Saturday, April 4, 2009

Regulating the Domestic Sphere: The Role of States

Given the potential for abuse and widespread lack of regulation, working conditions in the domestic sphere are particularly perilous. Add temporary or nonexistent immigration status to the mix, and the situation becomes even more dire. Though the examples in this post focus on the situation of migrant domestic laborers, largely Asian and female, who work in the Middle East, such abuse has been amply documented in the United States and presumably occurs with regularity around the globe. Stories abound of exploitation ranging from unpaid wages to rape; while awareness of these issues has been raised in recent years, legal frameworks for protection in states that receive such workers are often non-existent or underenforced. Moreover, labor-sending states should be playing a larger role in establishing and enforcing the rights of migrant domestic laborers.
Receiving states are an obvious starting point for protection frameworks, but domestic workers are often excluded from labor law protections. In Lebanon, for example, which hosts over 200,000 migrant domestic workers, mainly Filipina and Sri Lankan women, the United Nations High Commissioner for Human Rights and the International Labor Organization have only just succeeded in creating a common set of standards, in the form of a unified contract, to protect migrant domestic workers. The contract includes basic rights to adequate food and clothing and a private place to sleep, limits workdays to 10 hours per day and 6 days per week, and requires employers to provide monthly paychecks as well as health insurance for domestic employees. Yet the employer still has the right to hold workers' passports, may terminate employment at will, and most importantly faces no enforcement mechanism for violations of the contract. While uniform standards are preferable to the void that existed previously, rights of domestic migrant workers must be given enforceable legal status before they will be taken seriously by employers.

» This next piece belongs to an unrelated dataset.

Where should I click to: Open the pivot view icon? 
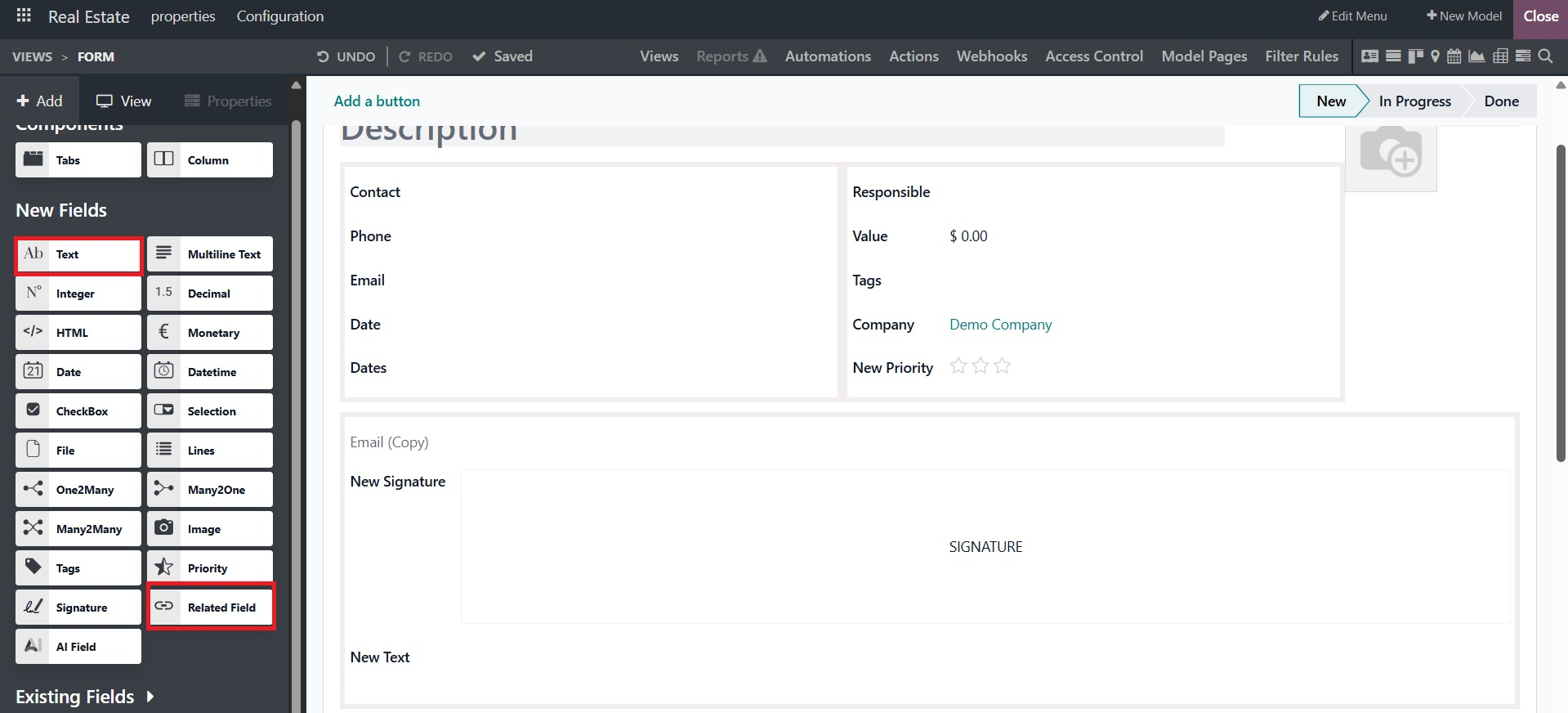pos(1500,56)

Sending states can also play a role in protecting their workers abroad. Given the financial benefits migrant worker-exporting states reap in the form of remittances -- for example, in 2007, Bangladeshis working in Saudi Arabia and the UAE and Filipinos working in the Arab States each sent home over $2 billion while Sri Lankans remitted $3 billion -- they should recognize the importance of protecting the physical and psychological well-being of these workers. I've blogged here about the Philippines' creative program to protect migrant workers abroad, which offers support to laborers prior to departure, during their work stint, and for repatriation. At the other end of the spectrum, some nations ban their citizens from working in countries notorious for abusing their workers or ban women from participating in migrant labor flows -- a dangerous step likely to push migrant workers underground and eliminate access to protective services. Given the failure of the UN Convention on the Protection of the Rights of All Migrant Workers to attract signatories from migrant-receiving states, sending states might negotiate bilateral treaties protecting the rights of migrant workers, ensuring that those working in the domestic sphere are covered by labor laws. Short of a such a serious commitment, states could ameliorate the situation of their workers abroad through relatively simple programs such as pre-departure rights presentations to migrants and effective outreach and support programs within embassies and consulates.